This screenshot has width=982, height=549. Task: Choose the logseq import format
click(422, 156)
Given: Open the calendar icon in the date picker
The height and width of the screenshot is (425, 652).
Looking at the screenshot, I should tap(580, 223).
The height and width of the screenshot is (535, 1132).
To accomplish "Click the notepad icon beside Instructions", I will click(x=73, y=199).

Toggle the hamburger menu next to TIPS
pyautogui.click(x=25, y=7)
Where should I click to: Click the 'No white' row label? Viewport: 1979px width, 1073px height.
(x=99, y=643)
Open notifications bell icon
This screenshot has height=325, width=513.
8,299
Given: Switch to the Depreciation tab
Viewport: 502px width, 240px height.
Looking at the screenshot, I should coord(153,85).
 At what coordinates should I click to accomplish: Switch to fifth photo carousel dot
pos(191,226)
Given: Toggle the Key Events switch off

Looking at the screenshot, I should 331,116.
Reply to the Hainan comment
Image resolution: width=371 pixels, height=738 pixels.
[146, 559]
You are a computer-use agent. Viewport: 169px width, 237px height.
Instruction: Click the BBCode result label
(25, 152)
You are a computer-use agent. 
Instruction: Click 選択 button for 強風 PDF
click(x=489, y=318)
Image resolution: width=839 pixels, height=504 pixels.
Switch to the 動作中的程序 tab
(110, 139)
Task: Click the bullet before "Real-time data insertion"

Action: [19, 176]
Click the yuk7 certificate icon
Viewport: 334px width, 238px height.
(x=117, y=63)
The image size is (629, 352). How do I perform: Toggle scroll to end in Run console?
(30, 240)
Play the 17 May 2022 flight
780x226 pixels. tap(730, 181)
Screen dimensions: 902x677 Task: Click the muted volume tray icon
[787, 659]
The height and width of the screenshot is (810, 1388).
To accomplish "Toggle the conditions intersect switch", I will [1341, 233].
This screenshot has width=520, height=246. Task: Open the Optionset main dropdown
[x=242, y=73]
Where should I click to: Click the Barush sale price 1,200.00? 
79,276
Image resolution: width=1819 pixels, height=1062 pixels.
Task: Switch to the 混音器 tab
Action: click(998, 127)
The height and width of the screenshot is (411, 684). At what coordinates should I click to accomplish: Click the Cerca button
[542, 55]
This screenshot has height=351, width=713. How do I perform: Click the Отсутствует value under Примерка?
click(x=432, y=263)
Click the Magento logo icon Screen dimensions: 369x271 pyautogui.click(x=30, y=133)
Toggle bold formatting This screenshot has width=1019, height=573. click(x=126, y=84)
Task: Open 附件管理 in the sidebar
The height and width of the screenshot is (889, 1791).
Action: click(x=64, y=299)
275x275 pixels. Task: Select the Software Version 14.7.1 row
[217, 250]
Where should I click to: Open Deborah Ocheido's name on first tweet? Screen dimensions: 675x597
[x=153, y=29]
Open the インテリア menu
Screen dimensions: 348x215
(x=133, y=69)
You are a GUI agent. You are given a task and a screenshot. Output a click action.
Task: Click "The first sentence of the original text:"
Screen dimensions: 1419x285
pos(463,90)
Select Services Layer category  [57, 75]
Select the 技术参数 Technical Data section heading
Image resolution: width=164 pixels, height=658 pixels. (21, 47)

REQUIREMENTS ▸ Reproduce all of the entries above verbatim, line by line, without altering any character.

ANSWER ▸
This screenshot has width=982, height=549. Task: Choose the logseq import format
click(422, 156)
Given: Open the calendar icon in the date picker
The height and width of the screenshot is (425, 652).
Looking at the screenshot, I should tap(580, 223).
The height and width of the screenshot is (535, 1132).
To accomplish "Click the notepad icon beside Instructions", I will click(x=73, y=199).

Toggle the hamburger menu next to TIPS
pyautogui.click(x=25, y=7)
Where should I click to: Click the 'No white' row label? Viewport: 1979px width, 1073px height.
(x=99, y=643)
Open notifications bell icon
This screenshot has height=325, width=513.
8,299
Given: Switch to the Depreciation tab
Viewport: 502px width, 240px height.
Looking at the screenshot, I should coord(153,85).
 At what coordinates should I click to accomplish: Switch to fifth photo carousel dot
pos(191,226)
Given: Toggle the Key Events switch off

Looking at the screenshot, I should 331,116.
Reply to the Hainan comment
Image resolution: width=371 pixels, height=738 pixels.
[146, 559]
You are a computer-use agent. Viewport: 169px width, 237px height.
Instruction: Click the BBCode result label
(25, 152)
You are a computer-use agent. 
Instruction: Click 選択 button for 強風 PDF
click(x=489, y=318)
Image resolution: width=839 pixels, height=504 pixels.
Switch to the 動作中的程序 tab
(110, 139)
Task: Click the bullet before "Real-time data insertion"

Action: [19, 176]
Click the yuk7 certificate icon
Viewport: 334px width, 238px height.
(x=117, y=63)
The image size is (629, 352). How do I perform: Toggle scroll to end in Run console?
(30, 240)
Play the 17 May 2022 flight
780x226 pixels. tap(730, 181)
Screen dimensions: 902x677 Task: Click the muted volume tray icon
[787, 659]
The height and width of the screenshot is (810, 1388).
To accomplish "Toggle the conditions intersect switch", I will [1341, 233].
This screenshot has width=520, height=246. Task: Open the Optionset main dropdown
[x=242, y=73]
Where should I click to: Click the Barush sale price 1,200.00? 
79,276
Image resolution: width=1819 pixels, height=1062 pixels.
Task: Switch to the 混音器 tab
Action: click(998, 127)
The height and width of the screenshot is (411, 684). At what coordinates should I click to accomplish: Click the Cerca button
[542, 55]
This screenshot has height=351, width=713. How do I perform: Click the Отсутствует value under Примерка?
click(x=432, y=263)
Click the Magento logo icon Screen dimensions: 369x271 pyautogui.click(x=30, y=133)
Toggle bold formatting This screenshot has width=1019, height=573. click(x=126, y=84)
Task: Open 附件管理 in the sidebar
The height and width of the screenshot is (889, 1791).
Action: click(x=64, y=299)
275x275 pixels. Task: Select the Software Version 14.7.1 row
[217, 250]
Where should I click to: Open Deborah Ocheido's name on first tweet? Screen dimensions: 675x597
[x=153, y=29]
Open the インテリア menu
Screen dimensions: 348x215
(x=133, y=69)
You are a GUI agent. You are given a task and a screenshot. Output a click action.
Task: Click "The first sentence of the original text:"
Screen dimensions: 1419x285
pos(463,90)
Select Services Layer category  [57, 75]
Select the 技术参数 Technical Data section heading
Image resolution: width=164 pixels, height=658 pixels. (21, 47)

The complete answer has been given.